Hi, am Gilbert Andanje, a Mechatronics Engineering student at the Jomo Kenyatta University of Agriculture and Technology in Nairobi, Kenya. I am also the founder of RoboKid a company that looks to impart fundamentals of tech in kids through experiential learning by tinkering with interactive robots built in class.
Growing up I have been many things but a computer enthusiast. I once toyed with being a pilot but I dint go past the psychomotor test. I also thought about being a doctor but I would learn later that was just me being young and ambitious! By the time I was finishing high school I had not laid my finger yet on what I really want to be in life. We were served a pamphlet of all the courses available in our Kenyan system and without any clue what I really wanted. Since I had a liking for physics and sciences generally I would chose an engineering related field.
In college I met this friend who was geeky and would stay up all night on his laptop doing whatever I dint understand. This would turn out to be the person that changed my course for good. He would push me to fidget with computers. According to him computers were as easy to understand as phones! I never believed a word he said but still somehow he pushed me over the edge. When I started watching tutorials and tried my first code and worked, I felt as though I was one of the bad boy programmers already. 
Fast forward am loving the way tech has given me freedom to imagine and create. The abstraction of physical things and scenarios really make tech a wonder in my world. That you can simulate processes even without the physical participants is just amazing. This has reduced cost of research and destructive tests that otherwise real money is lost. Time to product launch has reduced significantly and unprecedented situations are arrested way before they even happen. I finally found my place and am comfortable in tech. 
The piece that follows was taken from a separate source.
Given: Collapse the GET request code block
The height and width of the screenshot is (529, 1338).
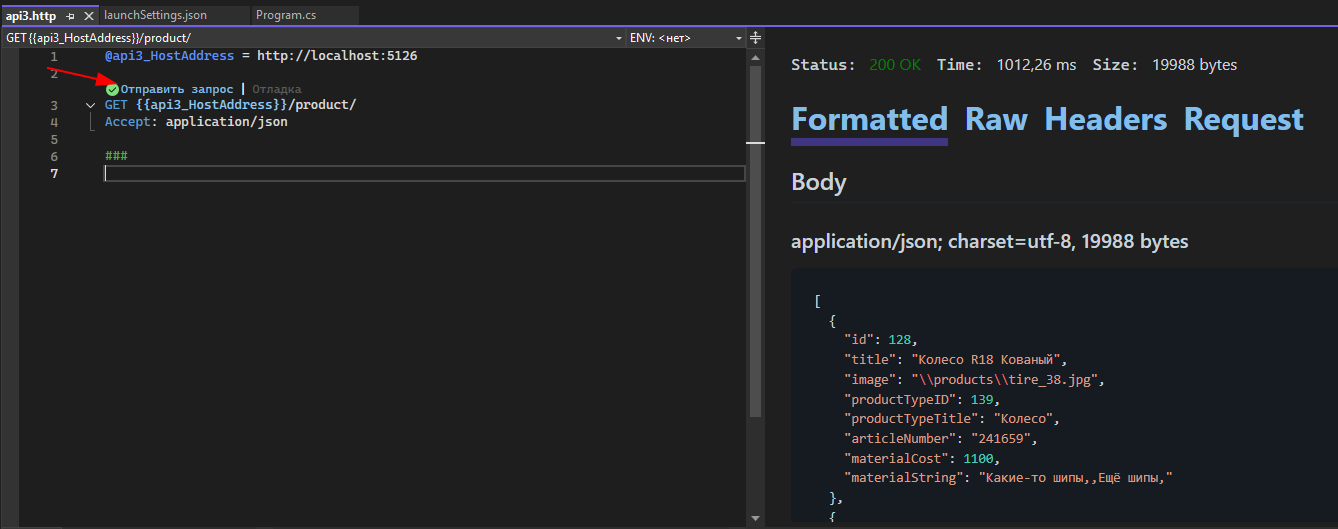Looking at the screenshot, I should [x=91, y=105].

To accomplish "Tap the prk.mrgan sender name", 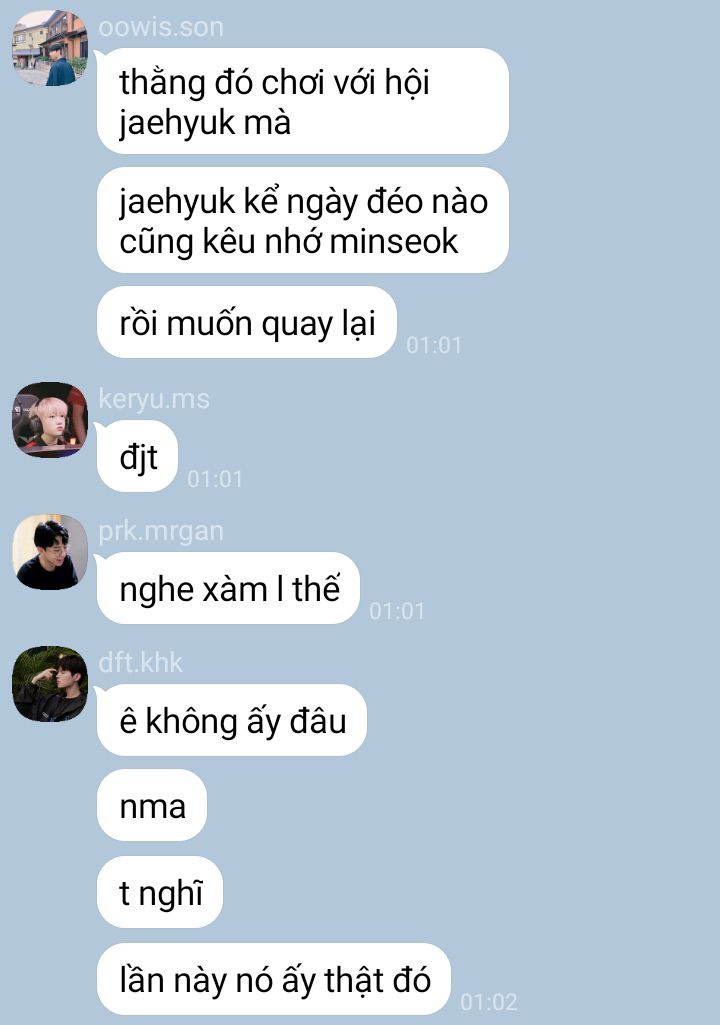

Last year I participated in the mainframe contest and the knowledge I acquired was enormous. It was then that I got to learn about enterprise computing. This new field is under evangelised. The mainframe clocking millions of transactions ahead of the biggest names in tech is interesting. Who would've thought ! I call it the silent King! The only thing that I dint like about COBOL is its structured nature, especially coming from the world of OOP. However I would understand later that to secure these millions of transactions the language is just good being structured. This increases the security of data and any fraudulent or even phishing kind of attack cannot go through the mainframe. That part I liked. The last thing a business would want is to a looted account.